** WHAT THE TASK REQUIRES **
Count the lines in the records below that contain the string "logo", matching case exactly. Give only the number.
begin DATA SECTION
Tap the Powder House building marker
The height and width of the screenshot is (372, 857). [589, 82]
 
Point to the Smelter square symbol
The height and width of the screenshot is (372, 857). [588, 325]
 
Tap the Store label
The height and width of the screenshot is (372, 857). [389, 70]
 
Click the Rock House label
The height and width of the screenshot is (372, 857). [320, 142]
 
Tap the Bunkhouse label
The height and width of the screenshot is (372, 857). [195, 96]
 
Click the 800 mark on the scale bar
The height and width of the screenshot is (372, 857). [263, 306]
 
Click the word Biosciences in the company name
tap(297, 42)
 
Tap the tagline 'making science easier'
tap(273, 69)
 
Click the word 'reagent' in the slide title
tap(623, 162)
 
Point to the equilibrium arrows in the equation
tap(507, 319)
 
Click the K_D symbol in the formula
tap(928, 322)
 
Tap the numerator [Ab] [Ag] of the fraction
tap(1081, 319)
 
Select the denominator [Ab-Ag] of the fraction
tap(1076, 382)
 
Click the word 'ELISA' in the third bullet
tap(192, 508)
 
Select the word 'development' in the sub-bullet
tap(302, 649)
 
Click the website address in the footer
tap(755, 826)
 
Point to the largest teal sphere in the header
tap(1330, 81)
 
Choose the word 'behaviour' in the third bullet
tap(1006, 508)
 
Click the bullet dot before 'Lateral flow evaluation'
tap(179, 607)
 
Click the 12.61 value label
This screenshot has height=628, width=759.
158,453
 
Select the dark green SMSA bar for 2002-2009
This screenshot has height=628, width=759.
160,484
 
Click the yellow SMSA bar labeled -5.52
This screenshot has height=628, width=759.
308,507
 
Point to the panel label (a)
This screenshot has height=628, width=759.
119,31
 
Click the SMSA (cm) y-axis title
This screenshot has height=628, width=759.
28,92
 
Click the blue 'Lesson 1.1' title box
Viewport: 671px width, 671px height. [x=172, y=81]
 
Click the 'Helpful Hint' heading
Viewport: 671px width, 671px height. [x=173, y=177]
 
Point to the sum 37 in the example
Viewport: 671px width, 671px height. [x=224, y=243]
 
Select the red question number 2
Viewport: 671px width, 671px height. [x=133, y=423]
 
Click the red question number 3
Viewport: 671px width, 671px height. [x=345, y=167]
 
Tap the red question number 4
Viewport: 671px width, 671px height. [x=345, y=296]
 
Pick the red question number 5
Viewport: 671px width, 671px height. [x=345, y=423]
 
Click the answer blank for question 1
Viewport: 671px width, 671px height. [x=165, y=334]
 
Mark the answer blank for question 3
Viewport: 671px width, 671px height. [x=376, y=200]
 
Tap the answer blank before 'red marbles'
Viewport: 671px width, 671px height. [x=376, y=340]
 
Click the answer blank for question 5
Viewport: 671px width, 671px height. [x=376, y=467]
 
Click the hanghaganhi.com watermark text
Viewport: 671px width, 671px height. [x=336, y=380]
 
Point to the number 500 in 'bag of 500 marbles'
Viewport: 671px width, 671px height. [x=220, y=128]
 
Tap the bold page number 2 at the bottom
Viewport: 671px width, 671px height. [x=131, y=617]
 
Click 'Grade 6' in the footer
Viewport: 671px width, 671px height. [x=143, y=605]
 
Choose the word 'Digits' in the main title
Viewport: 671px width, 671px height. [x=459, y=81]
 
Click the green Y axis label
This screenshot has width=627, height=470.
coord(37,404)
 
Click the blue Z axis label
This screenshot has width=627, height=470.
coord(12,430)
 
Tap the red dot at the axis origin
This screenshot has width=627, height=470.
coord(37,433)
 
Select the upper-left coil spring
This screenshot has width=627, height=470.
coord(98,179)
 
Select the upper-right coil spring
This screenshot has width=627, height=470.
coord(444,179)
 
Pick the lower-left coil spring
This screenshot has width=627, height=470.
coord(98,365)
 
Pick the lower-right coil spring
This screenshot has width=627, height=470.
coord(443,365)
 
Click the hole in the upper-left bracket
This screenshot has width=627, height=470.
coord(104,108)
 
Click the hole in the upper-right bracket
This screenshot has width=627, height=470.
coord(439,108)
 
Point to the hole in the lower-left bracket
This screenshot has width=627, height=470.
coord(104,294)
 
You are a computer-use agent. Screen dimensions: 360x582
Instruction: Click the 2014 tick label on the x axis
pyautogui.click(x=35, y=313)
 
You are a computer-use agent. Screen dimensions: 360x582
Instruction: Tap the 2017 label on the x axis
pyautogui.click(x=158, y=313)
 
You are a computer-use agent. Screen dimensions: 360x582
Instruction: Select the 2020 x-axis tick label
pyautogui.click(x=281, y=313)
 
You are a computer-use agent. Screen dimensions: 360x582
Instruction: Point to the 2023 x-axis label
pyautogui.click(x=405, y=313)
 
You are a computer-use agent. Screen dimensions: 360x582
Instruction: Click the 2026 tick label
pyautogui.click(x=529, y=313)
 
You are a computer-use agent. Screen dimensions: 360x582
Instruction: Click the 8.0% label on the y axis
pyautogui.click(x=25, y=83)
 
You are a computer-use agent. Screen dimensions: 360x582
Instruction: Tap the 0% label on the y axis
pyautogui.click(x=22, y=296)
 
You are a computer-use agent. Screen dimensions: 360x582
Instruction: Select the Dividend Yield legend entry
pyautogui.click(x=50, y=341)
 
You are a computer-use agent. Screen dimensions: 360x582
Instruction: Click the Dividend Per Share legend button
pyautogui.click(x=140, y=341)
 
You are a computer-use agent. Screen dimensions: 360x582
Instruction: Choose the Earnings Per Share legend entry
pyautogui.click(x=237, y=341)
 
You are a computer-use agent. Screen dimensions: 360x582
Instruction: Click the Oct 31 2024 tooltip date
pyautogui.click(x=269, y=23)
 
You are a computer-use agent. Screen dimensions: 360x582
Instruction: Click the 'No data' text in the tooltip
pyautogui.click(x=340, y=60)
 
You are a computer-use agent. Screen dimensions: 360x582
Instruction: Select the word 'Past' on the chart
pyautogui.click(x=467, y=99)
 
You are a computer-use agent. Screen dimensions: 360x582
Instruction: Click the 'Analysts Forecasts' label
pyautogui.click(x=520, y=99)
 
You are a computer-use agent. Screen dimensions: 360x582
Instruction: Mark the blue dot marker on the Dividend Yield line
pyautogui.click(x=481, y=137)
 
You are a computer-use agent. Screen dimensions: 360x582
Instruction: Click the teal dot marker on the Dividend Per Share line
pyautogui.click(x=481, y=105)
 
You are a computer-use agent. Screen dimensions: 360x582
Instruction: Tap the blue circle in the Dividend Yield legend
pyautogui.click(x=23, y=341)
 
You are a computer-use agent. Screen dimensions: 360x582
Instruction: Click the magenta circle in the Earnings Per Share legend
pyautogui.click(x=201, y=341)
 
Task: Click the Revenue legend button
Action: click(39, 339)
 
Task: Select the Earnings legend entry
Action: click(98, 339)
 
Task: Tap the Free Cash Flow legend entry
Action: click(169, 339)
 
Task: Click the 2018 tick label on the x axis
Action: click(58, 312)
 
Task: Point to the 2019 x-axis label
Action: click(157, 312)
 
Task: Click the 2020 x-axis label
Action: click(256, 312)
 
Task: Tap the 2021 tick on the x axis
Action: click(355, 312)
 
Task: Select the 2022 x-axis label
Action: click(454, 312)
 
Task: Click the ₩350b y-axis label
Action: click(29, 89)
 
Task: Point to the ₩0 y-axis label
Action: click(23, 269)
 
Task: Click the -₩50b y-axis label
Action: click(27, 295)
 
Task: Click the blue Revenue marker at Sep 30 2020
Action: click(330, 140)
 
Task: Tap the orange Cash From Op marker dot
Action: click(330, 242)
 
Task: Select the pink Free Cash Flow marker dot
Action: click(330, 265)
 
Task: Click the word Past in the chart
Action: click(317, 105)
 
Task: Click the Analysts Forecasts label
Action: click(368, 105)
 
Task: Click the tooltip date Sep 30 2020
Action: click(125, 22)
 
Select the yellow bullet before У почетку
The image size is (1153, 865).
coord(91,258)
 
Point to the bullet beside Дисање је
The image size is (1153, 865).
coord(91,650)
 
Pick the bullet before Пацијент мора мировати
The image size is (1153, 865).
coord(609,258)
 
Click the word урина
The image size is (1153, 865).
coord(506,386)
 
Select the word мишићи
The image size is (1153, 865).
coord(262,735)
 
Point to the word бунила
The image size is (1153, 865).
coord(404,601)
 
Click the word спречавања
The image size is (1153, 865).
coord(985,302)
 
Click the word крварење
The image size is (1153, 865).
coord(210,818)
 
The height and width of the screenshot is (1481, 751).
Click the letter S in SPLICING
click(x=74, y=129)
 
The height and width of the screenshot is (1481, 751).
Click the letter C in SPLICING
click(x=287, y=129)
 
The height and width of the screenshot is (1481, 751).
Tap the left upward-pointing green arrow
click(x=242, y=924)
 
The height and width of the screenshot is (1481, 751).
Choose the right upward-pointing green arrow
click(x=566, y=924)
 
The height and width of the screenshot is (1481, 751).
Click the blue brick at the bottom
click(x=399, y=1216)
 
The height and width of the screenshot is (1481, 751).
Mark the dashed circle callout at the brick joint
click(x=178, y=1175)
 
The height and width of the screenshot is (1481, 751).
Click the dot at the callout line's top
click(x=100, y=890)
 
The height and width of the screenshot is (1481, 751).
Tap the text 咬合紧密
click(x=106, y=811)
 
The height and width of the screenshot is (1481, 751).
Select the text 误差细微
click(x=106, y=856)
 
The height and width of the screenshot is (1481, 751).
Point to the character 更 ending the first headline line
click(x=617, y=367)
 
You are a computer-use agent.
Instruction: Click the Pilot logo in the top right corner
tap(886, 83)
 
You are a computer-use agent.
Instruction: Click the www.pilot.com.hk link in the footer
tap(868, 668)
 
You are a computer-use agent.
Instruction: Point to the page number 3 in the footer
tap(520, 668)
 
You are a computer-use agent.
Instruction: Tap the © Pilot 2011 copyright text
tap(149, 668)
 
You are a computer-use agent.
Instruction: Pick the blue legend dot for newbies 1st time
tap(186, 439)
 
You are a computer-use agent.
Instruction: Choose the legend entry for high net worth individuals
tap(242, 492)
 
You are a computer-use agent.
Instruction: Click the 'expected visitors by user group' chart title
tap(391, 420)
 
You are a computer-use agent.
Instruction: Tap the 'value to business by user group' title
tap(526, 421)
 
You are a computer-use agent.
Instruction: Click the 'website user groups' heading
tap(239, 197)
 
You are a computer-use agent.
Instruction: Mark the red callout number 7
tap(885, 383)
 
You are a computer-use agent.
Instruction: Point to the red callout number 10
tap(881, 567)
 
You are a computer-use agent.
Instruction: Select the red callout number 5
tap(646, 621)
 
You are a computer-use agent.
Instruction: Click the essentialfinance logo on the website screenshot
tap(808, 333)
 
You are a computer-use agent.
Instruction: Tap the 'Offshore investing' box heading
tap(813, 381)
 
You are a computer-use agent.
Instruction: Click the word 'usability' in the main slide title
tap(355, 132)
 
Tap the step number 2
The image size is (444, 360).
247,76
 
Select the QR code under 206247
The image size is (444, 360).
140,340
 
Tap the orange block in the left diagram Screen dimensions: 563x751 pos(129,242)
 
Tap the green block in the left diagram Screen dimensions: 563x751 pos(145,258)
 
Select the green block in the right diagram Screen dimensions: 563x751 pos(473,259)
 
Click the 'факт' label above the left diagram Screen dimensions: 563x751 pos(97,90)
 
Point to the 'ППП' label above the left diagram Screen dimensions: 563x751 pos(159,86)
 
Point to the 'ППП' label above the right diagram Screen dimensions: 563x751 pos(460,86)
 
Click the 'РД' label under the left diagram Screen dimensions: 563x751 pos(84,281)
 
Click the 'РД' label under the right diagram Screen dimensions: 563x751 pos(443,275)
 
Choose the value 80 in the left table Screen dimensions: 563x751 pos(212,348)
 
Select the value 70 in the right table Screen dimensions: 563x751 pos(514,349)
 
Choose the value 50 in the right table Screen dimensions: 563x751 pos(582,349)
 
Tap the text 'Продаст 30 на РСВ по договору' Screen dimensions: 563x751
end DATA SECTION
** FINAL RESULT **
2